Sudzha não estava completamente deserta. Num grande edifício, do lado de fora da entrada do porão, uma grande placa de papelão escrita à mão anunciava: “Aqui estão pessoas pacíficas no porão, sem militares”.
Inna, 68 anos, estava sentada do lado de fora. Havia outros 60 civis no andar de baixo, disse ela.
“Eles trouxeram muitas caixas e a comida”, disse ela sobre as forças ucranianas.
No porão havia uma cena que testemunhamos em dezenas de cidades ucranianas nos últimos dois anos e que continua muito triste na Rússia.
Na entrada do abrigo estava Stanislav, que acariciou a barba grisalha quando questionado sobre como era a vida. “Veja, isso não é vida. Está existindo. Não é vida.”
No subsolo escuro e úmido estavam os doentes, isolados e confusos. Uma senhora idosa, ainda com a peruca e o vestido de verão vermelho brilhante, balançou ligeiramente enquanto cantava: “E agora não sei como isso vai acabar. Pelo menos uma trégua para que possamos viver em paz. Não precisamos de nada. Ela é minha muleta, não consigo andar. É muito difícil.” Moscas zumbiam em torno de seu rosto na penumbra úmida.
Na sala ao lado, a luz brilhava sobre uma família de seis pessoas. O homem disse: “Uma semana. Nenhuma notícia. Não sabemos o que está acontecendo ao nosso redor.”
Seu filho sentou-se em silêncio ao lado dele, o rosto branco como pedra.
No final do corredor, conversando com um de nossos acompanhantes ucranianos estava Yefimov, que disse estar na casa dos 90 anos.

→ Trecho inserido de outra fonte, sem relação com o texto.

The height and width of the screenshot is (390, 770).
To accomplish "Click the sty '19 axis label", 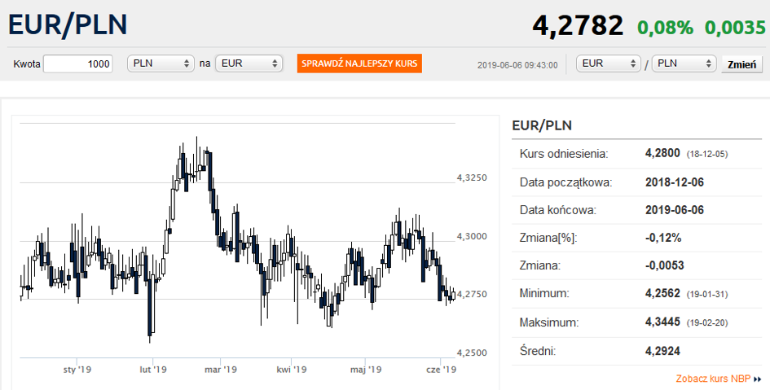I will pyautogui.click(x=77, y=370).
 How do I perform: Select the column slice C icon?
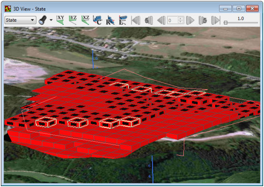(x=98, y=20)
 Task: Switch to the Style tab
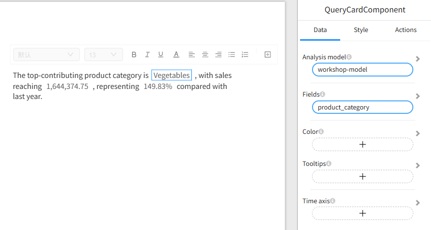tap(361, 30)
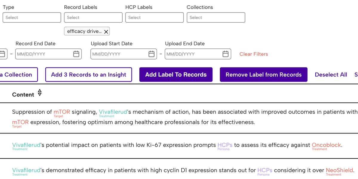Click Add Label To Records button
This screenshot has height=179, width=358.
click(x=176, y=75)
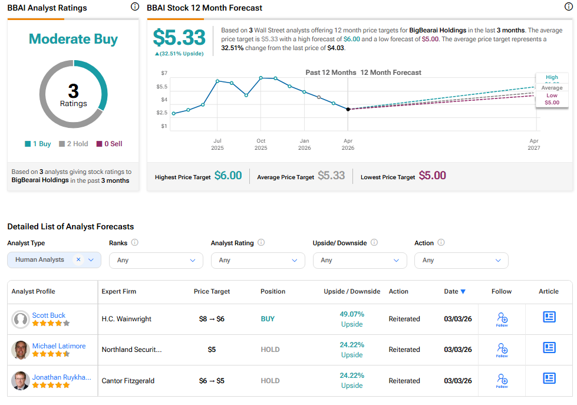This screenshot has width=577, height=405.
Task: Open article for Northland Securities rating
Action: coord(549,348)
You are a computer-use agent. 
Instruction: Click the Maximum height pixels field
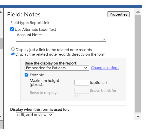(82, 83)
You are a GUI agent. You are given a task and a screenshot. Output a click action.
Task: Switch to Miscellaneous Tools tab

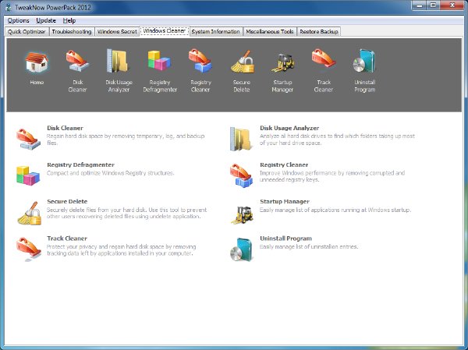click(270, 32)
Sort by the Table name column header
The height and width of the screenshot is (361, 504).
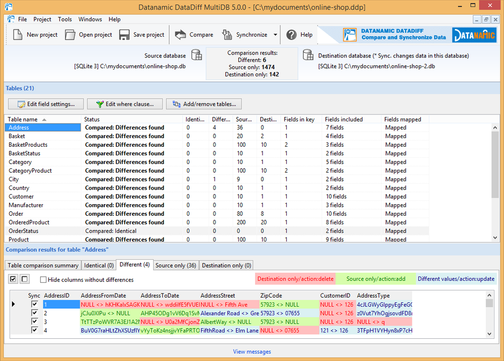pyautogui.click(x=23, y=119)
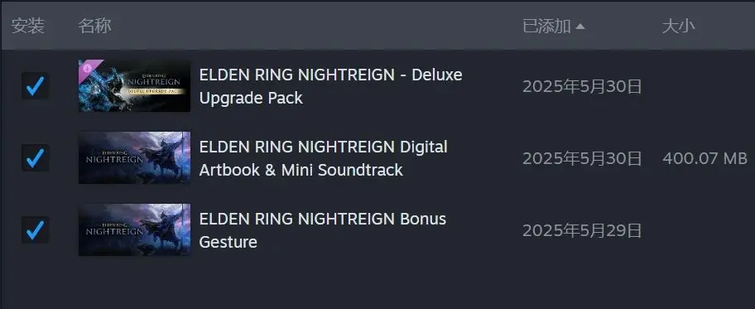Click the 2025年5月29日 date of Bonus Gesture
755x309 pixels.
(582, 230)
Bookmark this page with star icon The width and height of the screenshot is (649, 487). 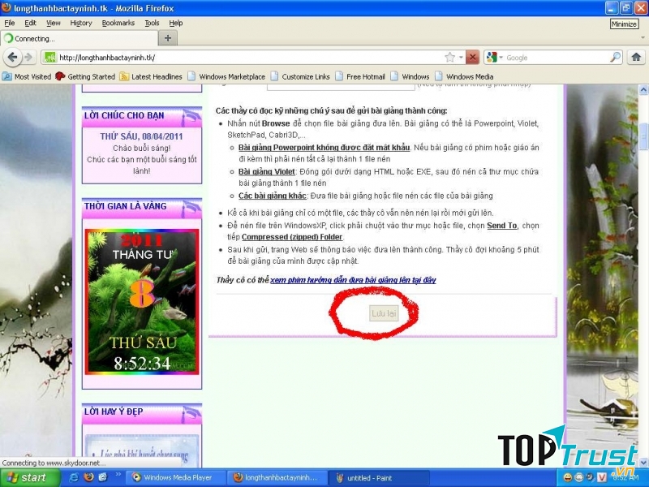point(449,58)
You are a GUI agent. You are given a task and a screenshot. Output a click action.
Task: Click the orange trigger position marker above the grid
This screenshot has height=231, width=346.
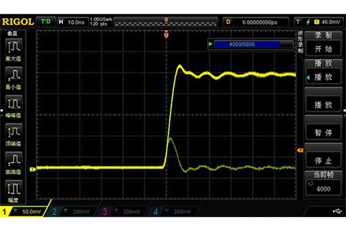(x=167, y=35)
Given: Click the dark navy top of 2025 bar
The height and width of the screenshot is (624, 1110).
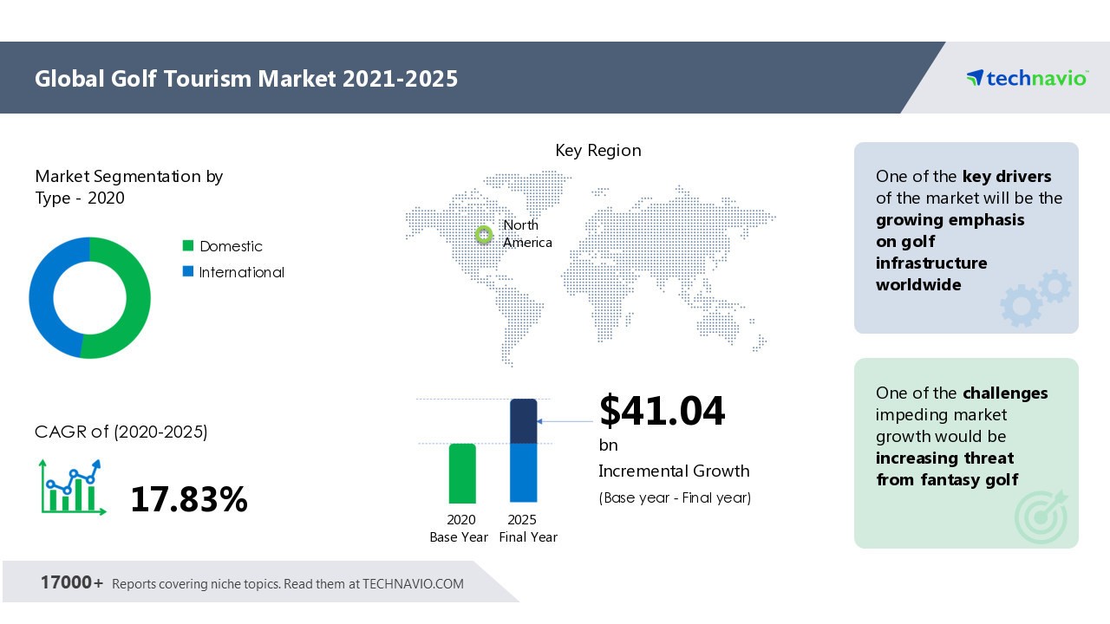Looking at the screenshot, I should (523, 420).
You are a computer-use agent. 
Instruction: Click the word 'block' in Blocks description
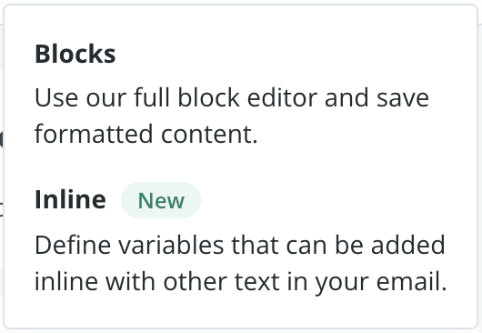pos(209,98)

A sua filha, sobrinha e netos são casadas com homens ucranianos e vivem na Ucrânia, mas ele não consegue contactá-los.
“Para a Ucrânia”, disse ele, quando questionado sobre para onde queria fugir. “Você é o primeiro a mencionar isso. As pessoas falaram sobre isso, mas você é o primeiro a chegar.” A ideia de evacuação seria difícil para muitos aqui em tempos de paz.
Na rua, Nina, de 74 anos, procura seu remédio. As lojas estão destruídas e as farmácias fechadas. Ela insiste que não quer partir, com a mesma defesa apaixonada do seu direito de viver onde sempre viveu, como tantas mulheres ucranianas da sua idade, em cidades com cicatrizes semelhantes.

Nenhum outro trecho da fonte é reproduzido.